The Federal Emergency Management Agency (FEMA) and the Department of Homeland Security have developed a business disaster preparedness framework through Ready.gov, endorsed by the National Fire Protection Association’s Emergency Preparedness Business Continuity Standard (NFPA 1600). This framework organizes disaster planning into three areas, illustrated in the figure below.

The foundation of disaster planning is an honest risk assessment: what types of disasters are most likely given the business’s location and industry, and what is the business’s specific vulnerability to each? Fires are the most common disaster affecting businesses in the United States. Flooding, severe storms, and cyber incidents are close behind for many regions and industries. Once risks are identified, planning can be targeted.
A business continuity plan is the documented strategy for keeping the business operational, or restoring operations quickly, in the event of a disruption. It is sometimes described as the least expensive insurance a small business can have, because it costs virtually nothing to produce but can mean the difference between recovery and closure. Key elements include:
- Identifying the personnel without whom the business cannot function, and designating backups for each critical role.

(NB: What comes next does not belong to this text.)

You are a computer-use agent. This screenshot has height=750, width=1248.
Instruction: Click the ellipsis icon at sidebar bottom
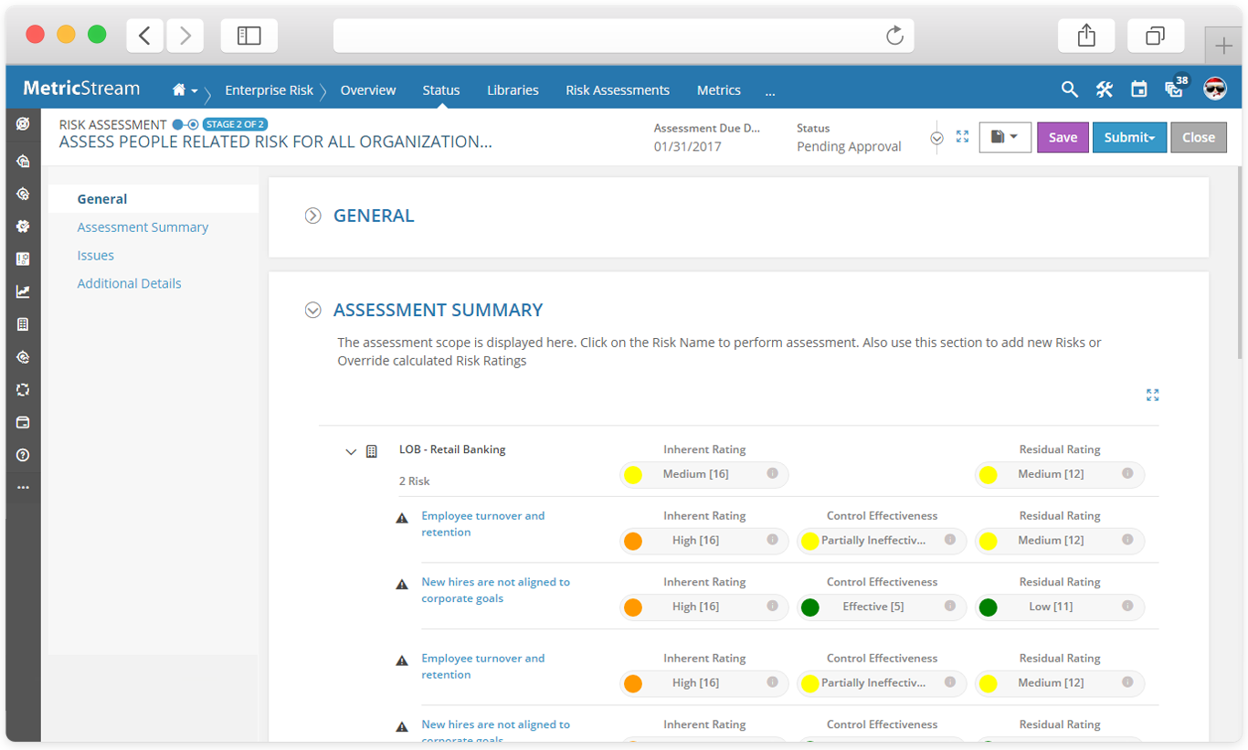click(x=23, y=487)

- Documenting external contacts: suppliers, shippers, utilities, the business’s bank, legal counsel, and IT support, so they can be reached quickly in a crisis.
- Identifying which employees can work remotely and ensuring they have the access and tools to do so.
- Planning for payroll continuity, so employees can be paid even if normal operations are disrupted.
- Creating a complete inventory of critical equipment and ensuring it is documented with enough detail to support insurance claims and replacement decisions.
- Backing up all critical data and documents to a secure offsite location. The SBA recommends storing vital records at least 50 miles from the primary business site. Cloud-based storage services make this straightforward and affordable for businesses of any size.
- Identifying a contingency operating location: a place where the business could function if the primary site is unavailable. Many hotels offer business facilities; having a backup plan for the backup plan is also worthwhile.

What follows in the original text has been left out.